Task: Reproduce the following lines verbatim, leaving out the pictures.

[Screen grounding examples]
[Start]
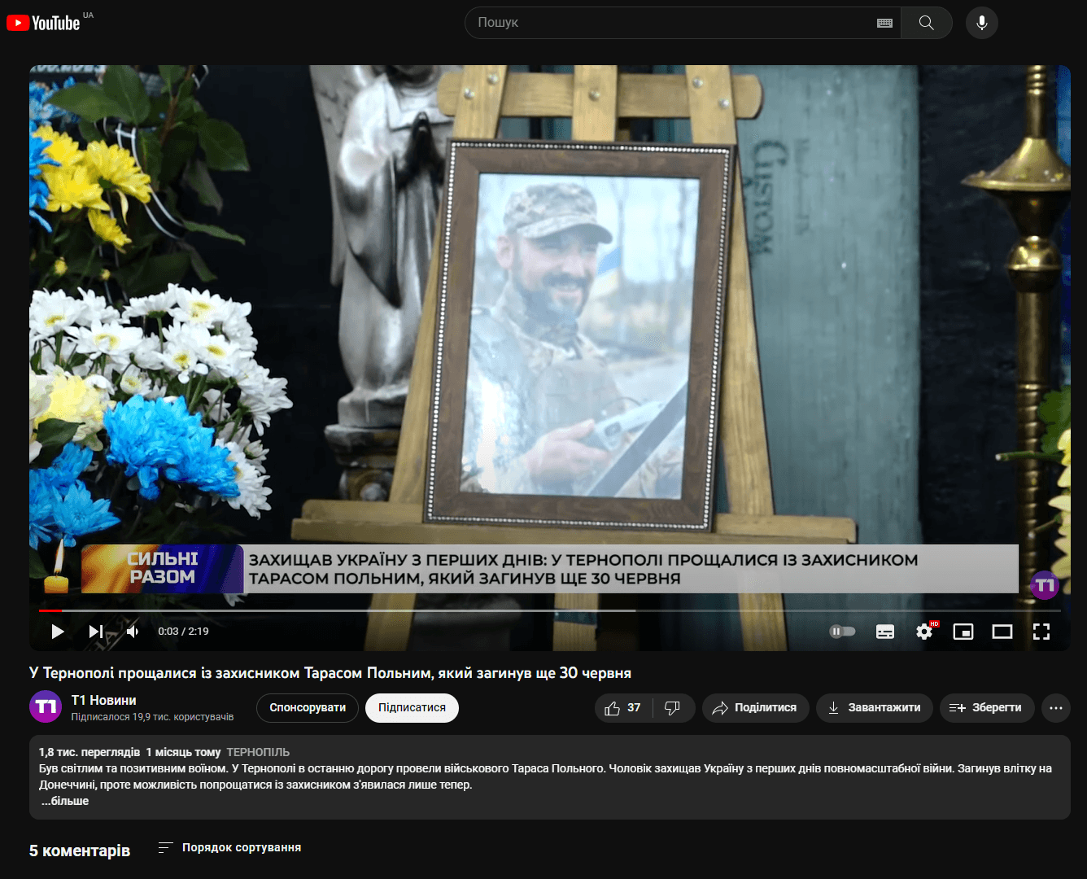Start voice search with microphone icon

coord(981,23)
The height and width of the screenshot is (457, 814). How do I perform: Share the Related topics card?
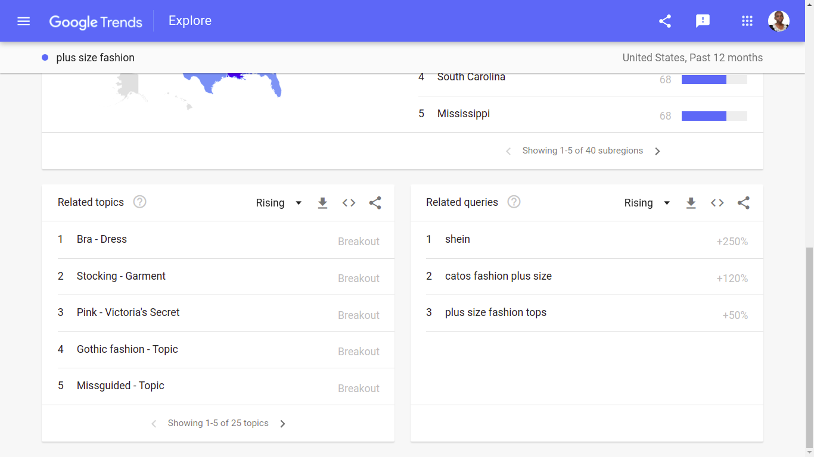tap(375, 203)
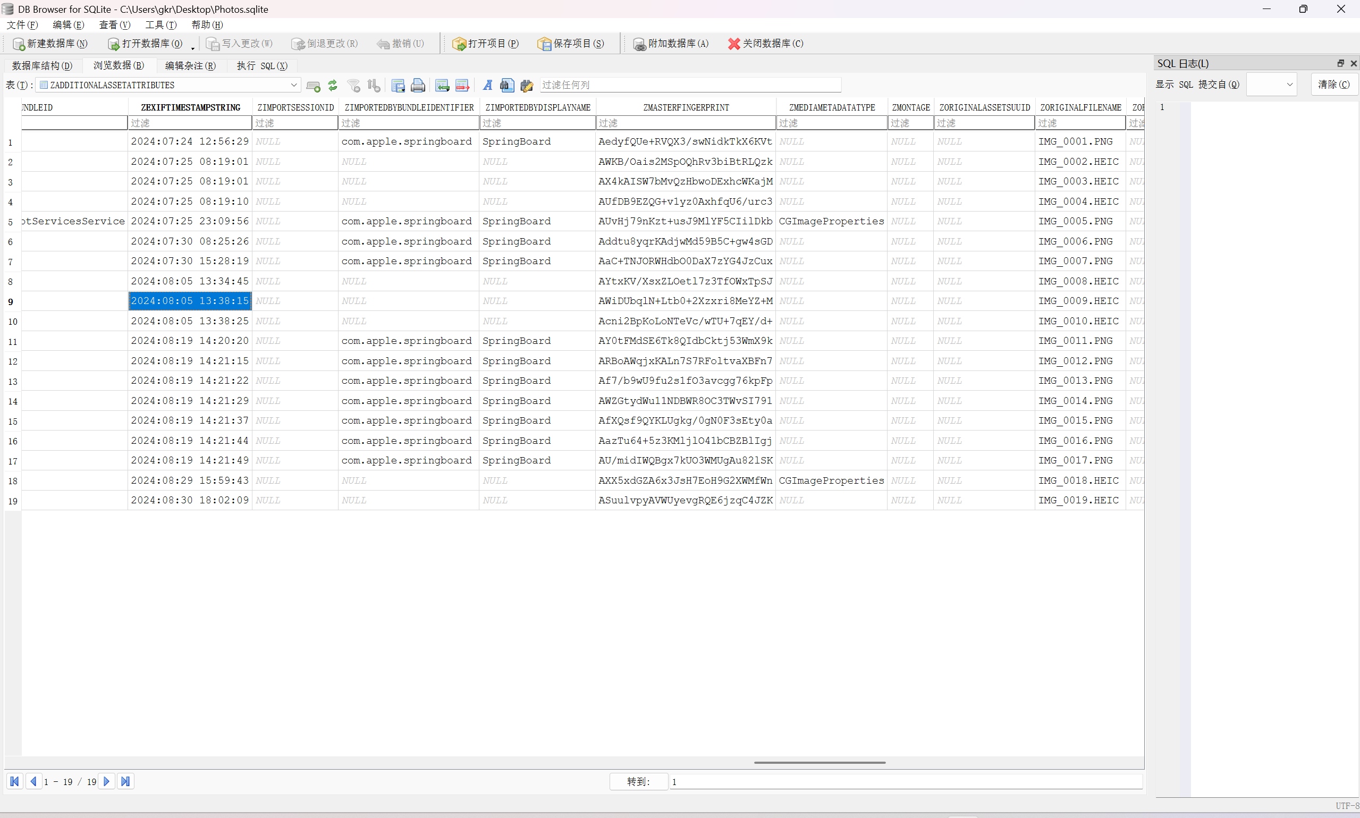This screenshot has width=1360, height=818.
Task: Click the horizontal scrollbar of the table
Action: click(819, 762)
[End]
Written response:
Start voice search with microphone icon

coord(981,23)
The height and width of the screenshot is (457, 814). How do I perform: Share the Related topics card?
tap(375, 203)
This screenshot has width=1360, height=818.
Task: Click the horizontal scrollbar of the table
Action: click(819, 762)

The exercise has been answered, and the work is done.